Solo entonces comprende, aunque
tarde, que la guerra es en realidad nuestro segundo y, acaso, verdadero rostro:
el rostro de la noche pues, como ya se ha dicho antes:
“Las revoluciones son insurrecciones del Mal contra el Mal,
insurrección de lo irracional contra lo racional, insurrección de lo irracional-
bajo la apariencia de razón liberada de sus cadenas- contra las instituciones racionales que, para mantener
su estabilidad, apelan, muy satisfechas de sí mismas, al irracional valor del
sentimiento que reside en ellas; las revoluciones son la lucha entre la realidad y la
irrealidad, entre la violencia y la violencia”.
Justo en ese punto, Broch nos
recuerda que esa fuerza invisible que nos empuja es, de todos modos, algo que ha
salido de nosotros mismos.
PDT . les comparto enlace a la banda sonora de esta entrada
Gracias por este texto, Gustavo. Tiene el encanto y el misterio (no son, acaso, lo mismo?) de los descubrimientos. Alguien, hace mucho tiempo, me hizo ver que descubrir algún rasgo inédito en otra persona solo tiene importancia si nos revela algo novedoso de nosotros mismos. Lo que cuentas de esas paradojas tan luminosas en la obra de Broch nos recuerda el complicado y permanente abrir y cerrarse de nuestros telones internos, con esa iluminación en claroscuro que mencionas. Esta es una comprobación que nos visita continuamente. Hace unos días, un columnista británico, para describir a los líderes políticos modernos, recordaba que cuando estudiante preguntó a su profesor de inglés por qué Shakespeare había hecho de Falstaff su personaje más entrañable en Henry IV y Henry V, a pesar de sus numerosos defectos morales. El columnista atribuía esto a que Falstaff permitió a Shakespeare completar un cuadro dramático insatisfactorio sin ese apoyo caricaturesco. No lo sé, pero sí es evidente que el espectador da un suspiro de alivio y se incorpora en la butaca cuando este personaje entra en escena, incluso cuando se sabe que reclutaba soldados y los enviaba al matadero, que en definitiva era un cómplice en actos de grotesca crueldad (los franceses recuerdan las hazañas de Henry con menos simpatía que los ingleses).
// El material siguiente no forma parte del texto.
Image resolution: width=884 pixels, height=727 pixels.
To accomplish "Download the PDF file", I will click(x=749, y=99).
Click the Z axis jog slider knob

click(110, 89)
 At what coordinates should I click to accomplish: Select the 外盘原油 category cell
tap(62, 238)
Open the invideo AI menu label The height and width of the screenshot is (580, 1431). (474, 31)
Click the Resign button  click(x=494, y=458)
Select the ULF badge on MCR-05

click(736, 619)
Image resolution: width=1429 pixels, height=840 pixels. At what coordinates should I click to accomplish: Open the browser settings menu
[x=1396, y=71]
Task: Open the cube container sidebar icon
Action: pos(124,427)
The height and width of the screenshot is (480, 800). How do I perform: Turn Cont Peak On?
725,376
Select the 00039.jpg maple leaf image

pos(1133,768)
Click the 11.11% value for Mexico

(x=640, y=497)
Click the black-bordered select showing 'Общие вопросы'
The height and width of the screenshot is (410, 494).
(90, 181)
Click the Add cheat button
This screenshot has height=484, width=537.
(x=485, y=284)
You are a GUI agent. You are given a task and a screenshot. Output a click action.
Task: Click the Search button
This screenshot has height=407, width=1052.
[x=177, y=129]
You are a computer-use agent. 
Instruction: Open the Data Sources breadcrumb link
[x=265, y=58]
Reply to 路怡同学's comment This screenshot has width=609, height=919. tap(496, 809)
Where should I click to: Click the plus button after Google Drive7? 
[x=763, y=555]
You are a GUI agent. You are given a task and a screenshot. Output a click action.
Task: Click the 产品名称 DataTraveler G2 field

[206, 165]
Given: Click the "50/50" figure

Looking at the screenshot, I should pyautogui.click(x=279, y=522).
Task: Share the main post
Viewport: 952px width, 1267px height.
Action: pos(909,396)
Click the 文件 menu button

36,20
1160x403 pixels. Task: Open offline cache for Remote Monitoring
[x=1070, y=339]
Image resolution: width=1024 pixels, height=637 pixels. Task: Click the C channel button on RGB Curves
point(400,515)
Supongo que necesitamos a Falstaff como descarga a tierra cuando, como dices,"los hombres se refugian en la masa y se entregan a los caudillos, en el último y desesperado recurso contra la disolución del ser". El problema es cuando descubrimos que Falstaff también es un personaje nefasto en el repertorio de las tinieblas... o de la soledad.
ResponderBorrarBueno, este delicioso diálogo con usted ha sido uno de los grandes descubrimientos acerca de mi propia vida, mi querido don Lalo.
ResponderBorrarY como llevamos un buen trecho conversando, usted sabe de mi devoción por esos escritores nacidos en el centro de Europa, que se adentraron en las entrañas de ese continente herido de muerte una y otra vez.
Ya sabemos: Robert Musil, Thomas Mann, Heimito von Dodeder , Joseph Roth. Un poco más tarde, pero también debemos mencionar a Alfred Doblin.
Para todos ellos, el derrumbe y disolución del Imperio Austrohúngaro fue " solo" una metáfora: la del fin de lo humano, tal como lo habíamos conocido a partir del advenimiento del cristianismo.
Ah... claro, ineludiblemente, como siempre que hablamos de gran literatura, tenía que aparecer Shakespeare y este Falstaff que parece gravitar todo el tiempo entre Chaplin y Nosferatu.
De nuevo, mil gracias por el diálogo.